Single by Renaissance

from the album Turn of the Cards
- B-side: "I Think of You"
- Released: 7 October 1974 (US)
- Genre: Progressive rock
- Length: 9:30 (album) 3:07 (single)
- Label: BTM; Sire; RCA;
- Songwriters: Michael Dunford (music) Betty Thatcher (lyrics)
- Producers: Richard Gottehrer Dick Plant

Renaissance singles chronology
| "Carpet of the Sun" (1973) | "Mother Russia" (1974) | ""Carpet of the Sun" (live)" (1976) |

= Mother Russia (Renaissance song) =

"Mother Russia" is the closing song on Renaissance's 1974 album Turn of the Cards. It also appears on the 1976 live album Live at Carnegie Hall, the compilation Tales of 1001 Nights, Vol. 1, and several other Renaissance concert albums.

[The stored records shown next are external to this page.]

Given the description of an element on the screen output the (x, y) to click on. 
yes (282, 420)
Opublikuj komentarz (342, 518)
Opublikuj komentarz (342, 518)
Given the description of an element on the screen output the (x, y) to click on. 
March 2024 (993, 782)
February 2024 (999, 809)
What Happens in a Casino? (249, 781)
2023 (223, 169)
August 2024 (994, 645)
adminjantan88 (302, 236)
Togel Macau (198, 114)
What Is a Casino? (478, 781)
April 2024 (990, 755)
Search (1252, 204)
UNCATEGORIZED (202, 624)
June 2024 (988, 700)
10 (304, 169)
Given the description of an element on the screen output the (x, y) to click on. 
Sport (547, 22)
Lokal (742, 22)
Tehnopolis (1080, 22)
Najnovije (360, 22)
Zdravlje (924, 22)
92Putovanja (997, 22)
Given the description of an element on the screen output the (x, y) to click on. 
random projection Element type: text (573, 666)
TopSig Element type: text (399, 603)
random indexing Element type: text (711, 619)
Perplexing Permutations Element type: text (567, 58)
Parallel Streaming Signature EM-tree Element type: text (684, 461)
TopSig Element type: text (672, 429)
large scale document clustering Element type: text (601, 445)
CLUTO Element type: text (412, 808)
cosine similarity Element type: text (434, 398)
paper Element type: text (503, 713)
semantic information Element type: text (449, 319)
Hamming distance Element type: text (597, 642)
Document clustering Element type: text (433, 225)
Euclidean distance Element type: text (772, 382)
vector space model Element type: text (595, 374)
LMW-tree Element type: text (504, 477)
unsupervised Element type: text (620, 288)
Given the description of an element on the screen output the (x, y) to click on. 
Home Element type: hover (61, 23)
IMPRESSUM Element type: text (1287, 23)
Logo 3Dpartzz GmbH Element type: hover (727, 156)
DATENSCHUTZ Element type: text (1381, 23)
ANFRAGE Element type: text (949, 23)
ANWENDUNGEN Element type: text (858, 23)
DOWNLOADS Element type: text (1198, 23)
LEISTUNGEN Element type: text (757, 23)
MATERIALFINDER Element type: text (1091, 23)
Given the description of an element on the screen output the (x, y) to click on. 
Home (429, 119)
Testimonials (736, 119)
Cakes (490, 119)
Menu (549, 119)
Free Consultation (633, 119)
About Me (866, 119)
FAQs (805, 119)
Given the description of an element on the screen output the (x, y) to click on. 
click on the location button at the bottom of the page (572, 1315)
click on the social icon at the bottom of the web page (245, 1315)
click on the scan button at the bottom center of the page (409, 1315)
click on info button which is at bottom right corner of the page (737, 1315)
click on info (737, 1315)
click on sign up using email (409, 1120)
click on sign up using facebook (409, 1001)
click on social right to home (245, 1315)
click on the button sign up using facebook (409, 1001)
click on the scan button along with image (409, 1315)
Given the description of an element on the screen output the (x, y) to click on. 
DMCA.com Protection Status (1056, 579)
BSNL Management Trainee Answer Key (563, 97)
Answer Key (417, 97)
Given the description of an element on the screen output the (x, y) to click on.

The song is a tribute to Russian fiction writer Aleksandr Solzhenitsyn, who had been forced by the USSR government to leave the Soviet Union earlier in 1974. Written as usual by poet Betty Thatcher, the lyrics are based on Solzhenitsyn's famous fiction novel about Soviet repression, One Day in the Life of Ivan Denisovich. Because fans of the band were surprised at the move into topical songwriting, singer Annie Haslam has had often to point out to interviewers that "Mother Russia" really refers to Solzhenitsyn.

Musically, the full version of "Mother Russia" begins with a sparse, string-driven introduction marked by occasional piano crescendos. Around two minutes into the song, Haslam's voice enters, and the next three minutes of the song contain six verses in three pairs describing Solzhenitsyn's plight, in between which are short interludes of strings and acoustic guitar.

The last five minutes of the full song consist of a three-minute instrumental interlude with the full band performing over wordless vocals by Haslam, followed by a repeat of the last two verses to finish. Recording engineer and co-producer Dick Plant stated:

I think that the real thrust of the music came from John Tout's piano. I don't think Renaissance ever wanted to do anything that they couldn't reproduce on stage.

The music to "Mother Russia" is credited to Michael Dunford, but the song is cited by Renaissance bassist Jon Camp as being a case where he made major compositional contributions without being credited for them; he claims authorship of the instrumental interlude.

==Personnel==
- Renaissance
- Annie Haslam – lead vocals
- Michael Dunford – acoustic guitar
- Jon Camp – bass, backing vocals
- John Tout – keyboards
- Terence Sullivan – drums, percussion

- Additional personnel
- Jimmy Horowitz – orchestral arrangements

==Single==
A version of "Mother Russia" edited down to three minutes and seven seconds was released as a single in the United States only. Although its parent album, Turn of the Cards, peaked at #94 on Billboard, the single did not go anywhere near the Billboard Hot 100.